*練習題*:
1: 請一字不差地重現原文中從“A century ago, this”到“方之間的緩衝地帶或溝通橋樑。”的那一段。
2: 請逐字寫出記錄中從第一行起、到含有“[x=228, y=295]”的那一行為止的各行,首尾兩行均包括在內。

*原文*:
烏克蘭東部與南部不同。俄羅斯人在當地不佔多數,那裏完全沒有對俄羅斯政府的擁護感和歸屬感——而這種感覺在塞瓦斯托波爾之類的城市(塞瓦斯托波爾位於克里米亞,是俄羅斯黑海艦隊總部所在地——譯者注)是如此強烈。而且與黑海艦隊隨時駐紮在克里米亞不同,烏克蘭東部並未駐紮俄羅斯軍隊。要理解普京的動機,必須站在他的角度看待這個世界。對這位俄羅斯總統來說,文明纔是全球政治的主要單位。各種文明間有時候會結盟,有時候會發生衝突。對他來說,俄羅斯政府與俄羅斯文明之間有着密不可分的關係。此外,他還把俄羅斯人、白俄羅斯人和烏克蘭人視爲一家人。

A century ago, this was the official view in St Petersburg. For Mr Putin, the natural line between the Russian civilisation and that of western Europe runs along the western borders of Belarus and the Russian Federation itself. Ukraine, however, is a cleft country, torn between Russia and Europe. It can be partitioned or, better, neutralised – becoming either a buffer or a bridge between Russian and the west.

一個世紀以前,這正是聖彼得堡(沙皇俄國的首都——譯者注)的官方看法。對普京來說,俄羅斯文明與西歐文明間的天然界線,是白俄羅斯和俄羅斯聯邦的西部邊界組成的這條線。而烏克蘭卻是一個“裂縫國家”,俄羅斯文明和歐洲文明將該國分成了兩半。出於這個原因,烏克蘭可能呈現分裂狀態,或者更好的情況是該國會走向中立,成爲俄羅斯和西方之間的緩衝地帶或溝通橋樑。

The US sees the world through a similar lens. In its eyes, allowing Kiev to fall into Moscow’s orbit would mean a resurgence of the Russian empire. A western-leaning and economically successful Ukraine would deny Moscow its historical domain and undermine the Russian autocracy. The EU is not designed to think geopolitically but, in its quest for a zone of comfort in the east, it has pursued association agreements and supported the “Euromaidan” movement in Ukraine – both of which play into Washington’s hands. The EU’s obvious inability to manage the aftermath of Viktor Yanukovich’s ouster has put it in the back seat. Moscow and Washington are the players on centre court.

*所給資料*:
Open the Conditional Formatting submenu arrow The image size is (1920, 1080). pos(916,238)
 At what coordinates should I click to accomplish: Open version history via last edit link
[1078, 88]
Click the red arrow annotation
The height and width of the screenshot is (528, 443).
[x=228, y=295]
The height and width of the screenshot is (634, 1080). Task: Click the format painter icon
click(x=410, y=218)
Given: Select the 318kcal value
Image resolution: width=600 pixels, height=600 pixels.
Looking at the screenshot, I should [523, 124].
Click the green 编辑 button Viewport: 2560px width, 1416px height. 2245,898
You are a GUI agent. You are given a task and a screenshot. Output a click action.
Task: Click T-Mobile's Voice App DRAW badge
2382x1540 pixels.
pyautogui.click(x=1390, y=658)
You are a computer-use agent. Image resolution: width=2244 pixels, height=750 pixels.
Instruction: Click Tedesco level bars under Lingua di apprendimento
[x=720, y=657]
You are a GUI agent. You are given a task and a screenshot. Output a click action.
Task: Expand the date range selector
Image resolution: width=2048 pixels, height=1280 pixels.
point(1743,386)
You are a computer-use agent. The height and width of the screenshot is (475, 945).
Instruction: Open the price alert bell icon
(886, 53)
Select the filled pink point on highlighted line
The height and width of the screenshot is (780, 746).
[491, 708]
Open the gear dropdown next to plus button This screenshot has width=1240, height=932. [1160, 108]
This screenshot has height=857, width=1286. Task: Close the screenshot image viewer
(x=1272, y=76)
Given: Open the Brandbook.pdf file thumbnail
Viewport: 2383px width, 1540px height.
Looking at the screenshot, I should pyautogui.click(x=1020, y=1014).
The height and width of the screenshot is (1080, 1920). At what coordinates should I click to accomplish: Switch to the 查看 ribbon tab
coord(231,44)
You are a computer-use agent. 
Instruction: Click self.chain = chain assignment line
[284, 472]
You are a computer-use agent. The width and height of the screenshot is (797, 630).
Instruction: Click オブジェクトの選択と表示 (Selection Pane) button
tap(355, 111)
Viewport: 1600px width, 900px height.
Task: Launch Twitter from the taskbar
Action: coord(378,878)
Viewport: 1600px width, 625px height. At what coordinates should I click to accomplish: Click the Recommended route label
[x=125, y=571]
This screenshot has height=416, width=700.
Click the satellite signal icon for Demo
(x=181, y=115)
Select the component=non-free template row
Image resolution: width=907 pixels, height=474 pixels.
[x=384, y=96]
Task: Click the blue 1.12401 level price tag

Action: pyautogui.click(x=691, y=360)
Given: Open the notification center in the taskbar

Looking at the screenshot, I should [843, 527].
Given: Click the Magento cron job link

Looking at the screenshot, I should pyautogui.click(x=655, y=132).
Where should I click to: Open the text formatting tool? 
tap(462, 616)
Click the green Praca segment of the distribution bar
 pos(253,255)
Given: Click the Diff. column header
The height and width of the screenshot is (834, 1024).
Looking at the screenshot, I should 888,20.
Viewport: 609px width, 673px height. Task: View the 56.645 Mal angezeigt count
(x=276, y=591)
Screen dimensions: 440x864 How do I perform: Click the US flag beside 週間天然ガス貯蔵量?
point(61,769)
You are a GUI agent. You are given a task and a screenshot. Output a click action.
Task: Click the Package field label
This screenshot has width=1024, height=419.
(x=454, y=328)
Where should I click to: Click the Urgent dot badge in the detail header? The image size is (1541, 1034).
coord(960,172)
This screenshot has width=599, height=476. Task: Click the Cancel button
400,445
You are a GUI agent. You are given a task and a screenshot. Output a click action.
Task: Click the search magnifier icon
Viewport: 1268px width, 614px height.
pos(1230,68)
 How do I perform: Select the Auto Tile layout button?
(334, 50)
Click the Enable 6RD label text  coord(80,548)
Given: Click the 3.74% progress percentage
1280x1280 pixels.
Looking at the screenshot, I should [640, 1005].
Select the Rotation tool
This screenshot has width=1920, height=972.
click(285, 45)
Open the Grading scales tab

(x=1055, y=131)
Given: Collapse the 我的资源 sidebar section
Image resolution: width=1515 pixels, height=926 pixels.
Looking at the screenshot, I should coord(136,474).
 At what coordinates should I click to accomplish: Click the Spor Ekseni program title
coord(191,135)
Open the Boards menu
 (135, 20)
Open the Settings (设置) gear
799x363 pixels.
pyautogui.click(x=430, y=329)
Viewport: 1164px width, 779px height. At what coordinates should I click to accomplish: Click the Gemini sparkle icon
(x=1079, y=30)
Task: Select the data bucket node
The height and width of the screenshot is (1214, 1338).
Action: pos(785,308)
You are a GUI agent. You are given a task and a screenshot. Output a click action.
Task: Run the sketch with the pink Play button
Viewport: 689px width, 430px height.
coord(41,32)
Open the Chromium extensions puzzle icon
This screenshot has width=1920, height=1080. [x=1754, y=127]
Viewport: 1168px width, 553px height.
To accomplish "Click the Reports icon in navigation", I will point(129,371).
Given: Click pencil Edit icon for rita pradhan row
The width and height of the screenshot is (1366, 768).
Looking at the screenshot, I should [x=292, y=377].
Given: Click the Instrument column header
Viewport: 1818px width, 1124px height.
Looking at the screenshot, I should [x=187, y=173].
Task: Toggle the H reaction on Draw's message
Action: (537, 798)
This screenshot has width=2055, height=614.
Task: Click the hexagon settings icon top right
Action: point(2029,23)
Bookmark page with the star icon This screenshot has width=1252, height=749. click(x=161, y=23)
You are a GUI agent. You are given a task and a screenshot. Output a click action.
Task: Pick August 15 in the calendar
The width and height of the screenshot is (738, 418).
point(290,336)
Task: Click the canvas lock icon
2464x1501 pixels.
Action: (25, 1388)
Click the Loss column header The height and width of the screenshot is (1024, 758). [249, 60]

*參考答案*:
1:
A century ago, this was the official view in St Petersburg. For Mr Putin, the natural line between the Russian civilisation and that of western Europe runs along the western borders of Belarus and the Russian Federation itself. Ukraine, however, is a cleft country, torn between Russia and Europe. It can be partitioned or, better, neutralised – becoming either a buffer or a bridge between Russian and the west.

一個世紀以前,這正是聖彼得堡(沙皇俄國的首都——譯者注)的官方看法。對普京來說,俄羅斯文明與西歐文明間的天然界線,是白俄羅斯和俄羅斯聯邦的西部邊界組成的這條線。而烏克蘭卻是一個“裂縫國家”,俄羅斯文明和歐洲文明將該國分成了兩半。出於這個原因,烏克蘭可能呈現分裂狀態,或者更好的情況是該國會走向中立,成爲俄羅斯和西方之間的緩衝地帶或溝通橋樑。

2:
Open the Conditional Formatting submenu arrow The image size is (1920, 1080). pos(916,238)
 At what coordinates should I click to accomplish: Open version history via last edit link
[1078, 88]
Click the red arrow annotation
The height and width of the screenshot is (528, 443).
[x=228, y=295]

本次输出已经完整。